IN. : Vous avez commencé votre parcours en tant qu’enseignante ? Était-ce une vocation, pourquoi vous en être écartée si rapidement ? 

 Ch.A. : J’ai enseigné les lettres à Villepinte. Puis un an, dans un établissement du Nord, l’enseignement est une excellente école. Mais tout ce que je souhaitais, à l’époque, était écrire des pièces de théâtre. Il fallait pour cela que je reste à Paris, à tout prix. Or, en tant que jeune agrégée, j’étais à peu près sûre d’être affectée loin de la capitale. Lorsque l’on m’a proposé d’entrer en politique, je n’ai pas hésité longtemps. En grande lectrice de Balzac, la politique m’amusait beaucoup.   

IN. : Que vous a appris l’enseignement ?  

Ch.A. :
Que l’on ne peut pas tricher face à des élèves. Que l’objectif premier reste de transmettre du savoir, des connaissances. Je me
souviens avoir proposé à mes élèves du lycée technique l’étude du « Cousin Pons » de Balzac. Au départ, j’ai eu beaucoup de mal à me faire entendre. Quand je leur ai expliqué que comprendre les codes sociaux était indispensable pour avancer, éviter d’être humilié comme l’a été précisément le Cousin Pons, j’ai gagné leur écoute

IN. : À quel poste avez-vous croisé la plus grande concentration d’intelligences ? 

Ch.A. : Certainement au Conseil d’Etat. Mais, je dirais que c’est au château de Versailles, que j’ai dirigé pendant quatre ans, que j’ai rencontré la plus grande diversité d’intelligences, au service de ce lieu extraordinaire. L’intelligence des conservateurs, des architectes en chef -deux corps qui cohabitent en plus au moins bonne intelligence !-. Mais aussi l’intelligence des restaurateurs, celle des fontainiers, des jardiniers, qui se passionnent pour l’introduction de telle ou telle famille de carpes dans le Grand Canal pour le débarrasser d’une flore devenue envahissante… Versailles brasse une somme de talents et de compétences fascinante.

IN. : Ce n’est donc pas au gouvernement ? 
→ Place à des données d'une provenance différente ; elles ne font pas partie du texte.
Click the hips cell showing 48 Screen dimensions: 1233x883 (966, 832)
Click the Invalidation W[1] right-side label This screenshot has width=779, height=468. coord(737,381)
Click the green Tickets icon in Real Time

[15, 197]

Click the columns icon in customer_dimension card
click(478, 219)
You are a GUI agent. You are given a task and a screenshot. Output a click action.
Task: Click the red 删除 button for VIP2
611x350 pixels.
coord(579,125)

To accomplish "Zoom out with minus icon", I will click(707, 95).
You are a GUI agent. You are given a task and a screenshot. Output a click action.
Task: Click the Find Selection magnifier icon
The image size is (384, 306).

Ch.A. : Il y a bien sûr des gens remarquables en politique mais moins qu’autrefois, même s’il subsiste une fascination française pour la politique. Simplement, je ne suis pas sûre qu’un Alain Juppé aujourd’hui choisirait encore d’embrasser cette carrière. Et je pense à l’inverse qu’un Alexandre Bompard, hier, aurait peut-être fait de la politique. L’agressivité ambiante pèse sur les politiques. Leur pouvoir réel est limité, les attaques dont ils sont l’objet sont multiples, pour un emploi du temps plus que chargé, et des rémunérations moindres que celles de leurs propres directeurs d’administration. L’attractivité de la politique s’en ressent. Et c’est pour cela que l’on voit tant de jeunes haut-fonctionnaires partant très vite dans le privé, ce qui est dommage.

IN. : Vous rejoignez aujourd’hui l’ARPP, et siégez au comité éthique de FranceTV, l’éthique est-elle une forme d’intelligence en voie de disparition ? 

 Ch.A. : L’éthique est une intelligence qui repose sur plusieurs intelligences. Ce qui convient, ce qui est opportun, ce qui est acceptable ou non, ce qu’il faut défendre. J’ai le sentiment qu’en France, nous vivons dans une société assez éthique, notamment par rapport à de nombreux pays où règnent sans entrave violences et corruption. C’est un privilège et une chance qu’il faut protéger.